Designing for a carbon saving: North Quay House
5 March 2021
The North Quay House project is an office extension and redevelopment of an existing building overlooking the Floating Harbour in Bristol city centre.
The project purpose is to renew this building and increase the floor area to extend its lifespan. Reusing the existing building represents a significant carbon saving relative to demolition and new build. For the extension, efficient design of new materials aims to produce a low carbon design and minimise environmental impact.

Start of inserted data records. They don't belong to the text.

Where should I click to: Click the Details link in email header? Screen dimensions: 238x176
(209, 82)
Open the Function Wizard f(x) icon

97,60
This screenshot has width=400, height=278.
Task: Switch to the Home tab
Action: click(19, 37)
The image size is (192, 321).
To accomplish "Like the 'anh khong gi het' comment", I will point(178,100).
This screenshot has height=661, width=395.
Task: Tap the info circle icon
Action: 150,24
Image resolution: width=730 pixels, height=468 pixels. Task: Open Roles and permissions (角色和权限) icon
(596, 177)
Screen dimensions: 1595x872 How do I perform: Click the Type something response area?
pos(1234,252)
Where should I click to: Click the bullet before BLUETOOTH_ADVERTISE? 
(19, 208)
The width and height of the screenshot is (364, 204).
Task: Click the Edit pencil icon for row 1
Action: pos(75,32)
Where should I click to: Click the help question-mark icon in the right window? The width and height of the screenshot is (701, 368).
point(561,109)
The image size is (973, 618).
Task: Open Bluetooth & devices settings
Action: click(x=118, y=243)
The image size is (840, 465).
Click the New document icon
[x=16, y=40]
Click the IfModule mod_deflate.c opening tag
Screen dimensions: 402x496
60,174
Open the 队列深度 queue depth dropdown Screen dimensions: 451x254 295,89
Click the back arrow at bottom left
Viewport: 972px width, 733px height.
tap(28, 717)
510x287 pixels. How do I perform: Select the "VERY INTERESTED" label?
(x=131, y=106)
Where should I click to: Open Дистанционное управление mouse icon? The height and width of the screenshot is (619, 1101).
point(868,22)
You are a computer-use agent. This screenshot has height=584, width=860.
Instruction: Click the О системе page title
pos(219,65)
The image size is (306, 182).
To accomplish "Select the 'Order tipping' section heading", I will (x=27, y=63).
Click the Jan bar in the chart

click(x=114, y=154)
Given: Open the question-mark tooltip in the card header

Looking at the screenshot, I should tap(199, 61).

At the concept design stage we analysed both a steel frame with metal deck concrete floor (similar to the existing) and steel frame with a Cross Laminated Timber (CLT) floor. Early cradle to gate embodied carbon estimates were carried out for both options, shown in the chart above. The CLT option (123.9 kgCO2/m2) showed a significant embodied carbon saving at 42% (90.3 kgCO2/m2) lower than the concrete floor option (214.2 kgCO2/m2). For comparison, the estimated typical energy consumption of an office building in use would be around 100kgCO2e/m2 each year (according to the Institution of Structural Engineers). This carbon calculation was solely for the superstructure although additional savings are possible in the substructure due to the reduced weight of the CLT floor compared to concrete. Presenting the potential carbon saving to the client in a quantifiable manner enabled them to make an informed decision to opt for the lower carbon timber scheme.
In some cases a timber structure must be encapsulated for fire protection. Using the latest guidance by the Structural Timber Association we were able to justify the building as low risk and suitable for timber’s natural charring protection in a fire. Through early consultation with building control we were able to confirm that exposed timber soffits are acceptable here. Again this reduces the need for new construction materials, minimising the embodied carbon. This feature we will continue to monitor as the project progresses.